Tidak hanya sampai disitu, Nailul Huda menambahkan informasi lain seperti biaya layanan, asuransi, dan denda juga tidak disebutkan untuk persentase maupun nilai-nya.

Bahkan ada platform pinjol yang menetapkan biaya layanan dan asuransi hampir 100 persen dari pinjaman pokok.

Apabila benar ada asuransi pinjaman yang tinggi, lanjutnya, platform tidak perlu menagih terlalu berlebihan kepada peminjam karena pokok pinjaman harusnya diganti oleh perusahaan asuransi.

“Tapi pada kenyataannya, cara penagihan pinjol sering melewati batas wajar,” imbuh Huda.

Di sisi lain, Direktur Eksekutif CELIOS Bhima Yudhistira mengatakan bahwa selama ini seolah regulasi pinjol dibuat terlalu lunak.

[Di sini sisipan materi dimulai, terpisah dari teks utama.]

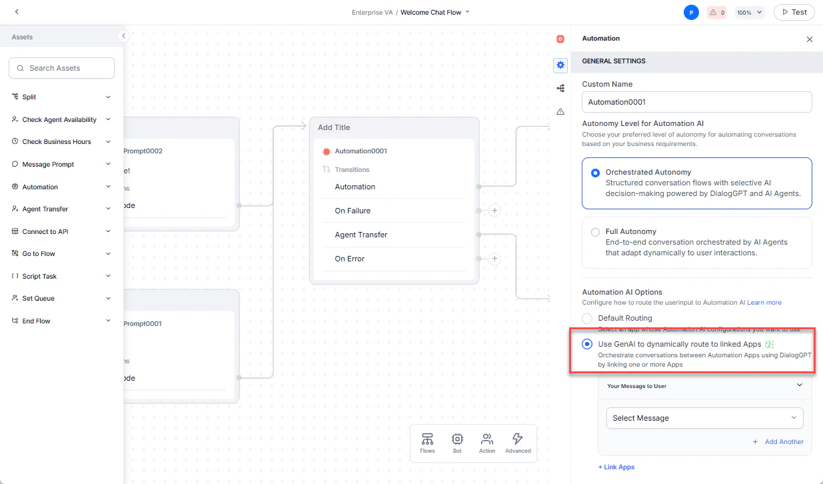The height and width of the screenshot is (484, 823).
Task: Open the 100% zoom level control
Action: pos(749,12)
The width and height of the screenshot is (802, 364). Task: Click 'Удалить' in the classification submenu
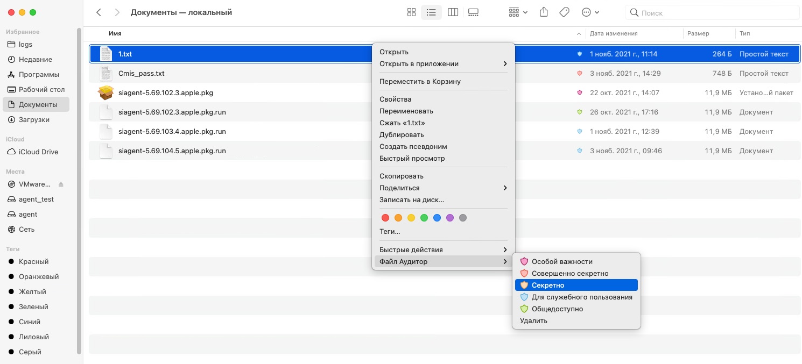(x=533, y=320)
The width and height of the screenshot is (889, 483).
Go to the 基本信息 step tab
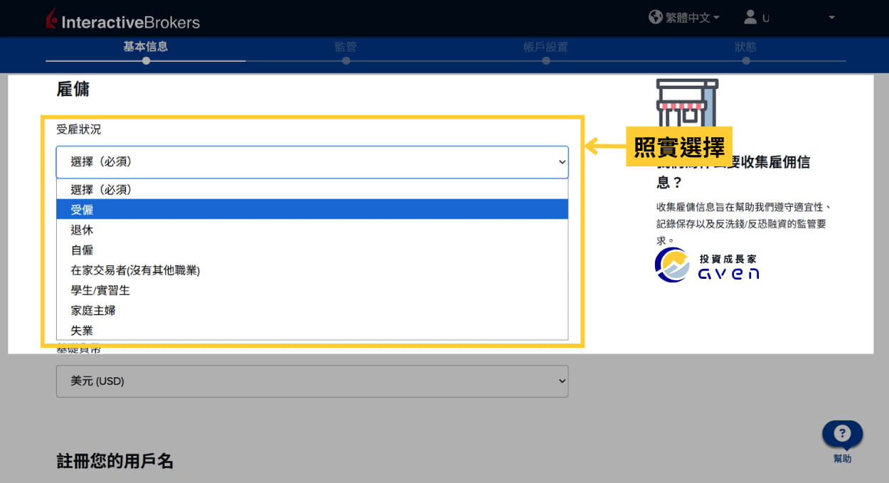pos(145,47)
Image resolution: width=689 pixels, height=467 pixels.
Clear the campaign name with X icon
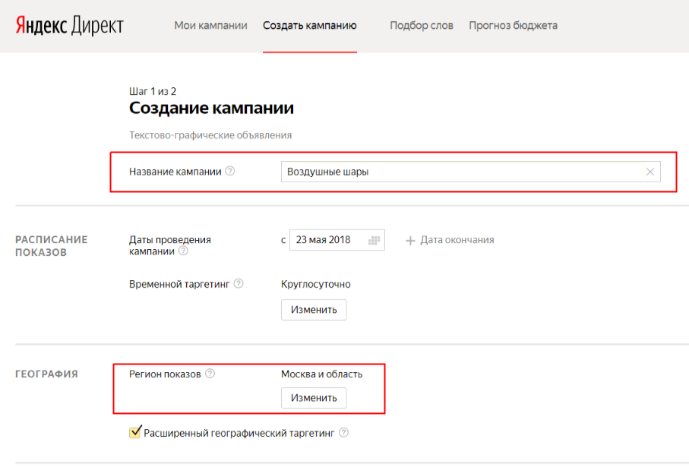point(649,172)
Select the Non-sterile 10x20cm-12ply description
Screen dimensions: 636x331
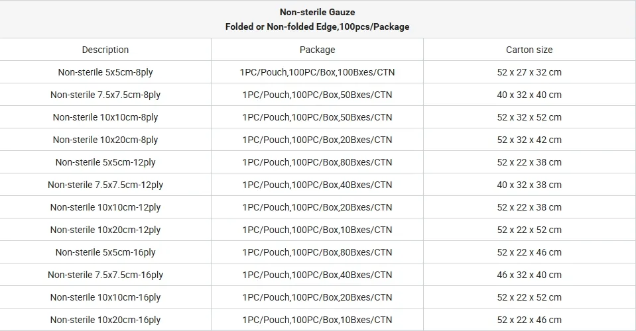coord(105,230)
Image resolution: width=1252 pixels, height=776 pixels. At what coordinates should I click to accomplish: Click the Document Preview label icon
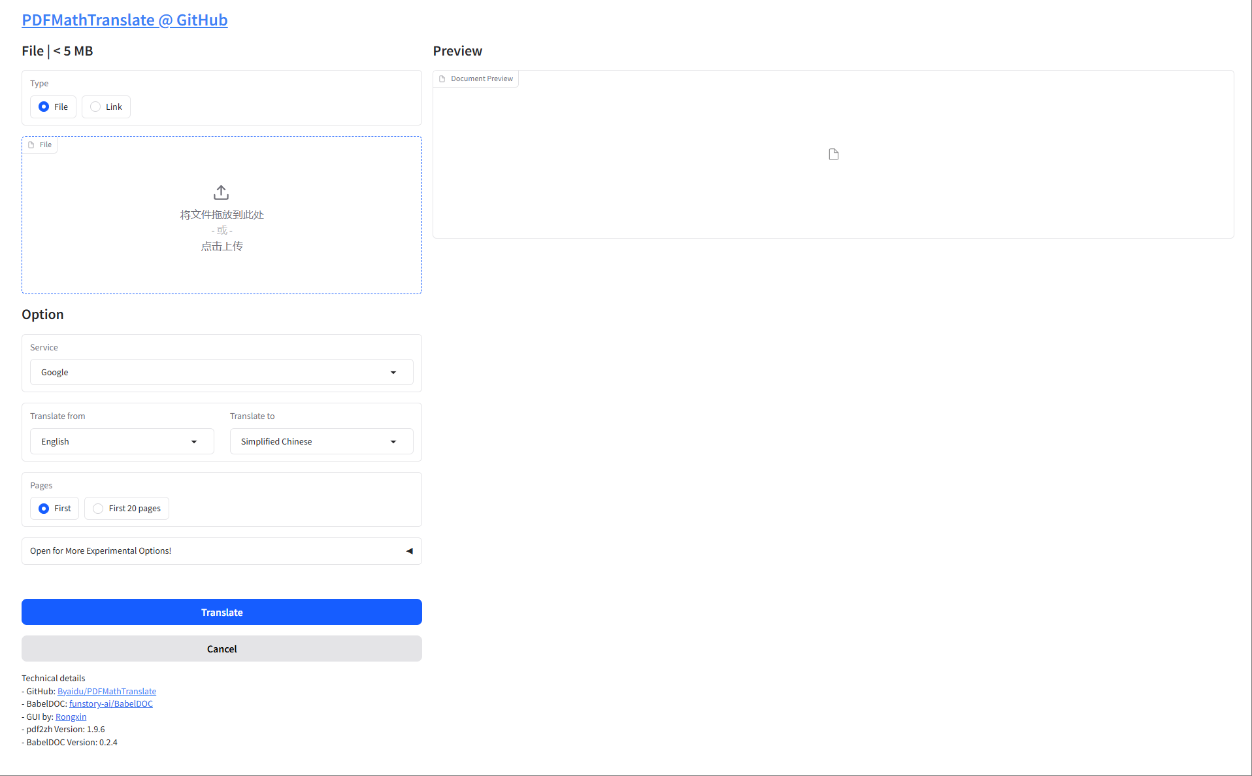point(442,79)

“Ada indikasi pengaturan di industri pinjol tidak detil terkait dengan batas bunga pinjaman, dan biaya layanan. Sepertinya ada yang berlindung dibalik inovasi keuangan digital, jadi seolah perlindungan konsumen kerap dinomor duakan. Akibatnya pemain pinjol menetapkan bunga dan biaya layanan tergantung kesepakatan, tidak diatur secara eksplisit dalam POJK,” jelasnya.

Untuk itu, CELIOS meminta agar masalah batas atas bunga pinjol dimasukkan dalam POJK seabgai bentuk perlindungan dan literasi terhadap calon peminjam.

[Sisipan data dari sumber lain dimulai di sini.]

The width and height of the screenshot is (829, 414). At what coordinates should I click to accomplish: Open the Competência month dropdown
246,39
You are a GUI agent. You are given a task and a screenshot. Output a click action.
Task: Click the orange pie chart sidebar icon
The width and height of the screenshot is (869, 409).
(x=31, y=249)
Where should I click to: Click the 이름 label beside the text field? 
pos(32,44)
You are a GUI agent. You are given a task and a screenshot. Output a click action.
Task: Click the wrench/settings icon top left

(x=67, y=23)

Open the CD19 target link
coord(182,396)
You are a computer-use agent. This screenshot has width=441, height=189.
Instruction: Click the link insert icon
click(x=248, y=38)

Menurut Bhima, OJK sebaiknya berani mengubah ketentuan dalam revisi POJK terkait dengan fintech P2P lending atau membuat POJK baru yang berisi ketentuan batas maksimum bunga Fintech tidak boleh lebih tinggi dari fasilitas pinjaman KTA bank yakni berkisar 10-25 persen per tahun.

“Sementara bunga pinjaman produktif sebaiknya tidak melebihi 9 persen per tahun. Selain itu kami juga meminta OJK agar menetapkan sanksi apabila perusahaan fintech melanggar ketentuan batas bunga atas,” ungkap Bhima.

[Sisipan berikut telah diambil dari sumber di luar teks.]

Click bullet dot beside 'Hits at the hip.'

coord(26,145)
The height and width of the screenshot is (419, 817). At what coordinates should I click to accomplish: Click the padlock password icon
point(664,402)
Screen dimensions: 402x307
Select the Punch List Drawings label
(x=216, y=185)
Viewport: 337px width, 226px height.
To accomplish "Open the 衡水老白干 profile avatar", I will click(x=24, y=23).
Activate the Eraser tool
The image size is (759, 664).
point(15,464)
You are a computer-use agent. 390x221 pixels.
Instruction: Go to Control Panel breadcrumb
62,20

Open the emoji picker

Bhima mengatakan pengaturan transparansi bunga pinjol juga penting agar menambah edukasi calon peminjam (borrower).

“Jangan ada iklan pinjol terutama di media sosial atau kontrak yang disepakati antara pinjol dengan peminjam menyebut bunga harian, karena 0,4 persen per hari kesannya kecil, tapi kalau diakumulasi per tahun setara 144 persen itu mahal sekali. OJK sebaiknya mewajibkan pinjol mencantumkan bunga per annum atau per tahun meski tenor pinjol lebih pendek dibanding lembaga keuangan lain,” tutup Bhima.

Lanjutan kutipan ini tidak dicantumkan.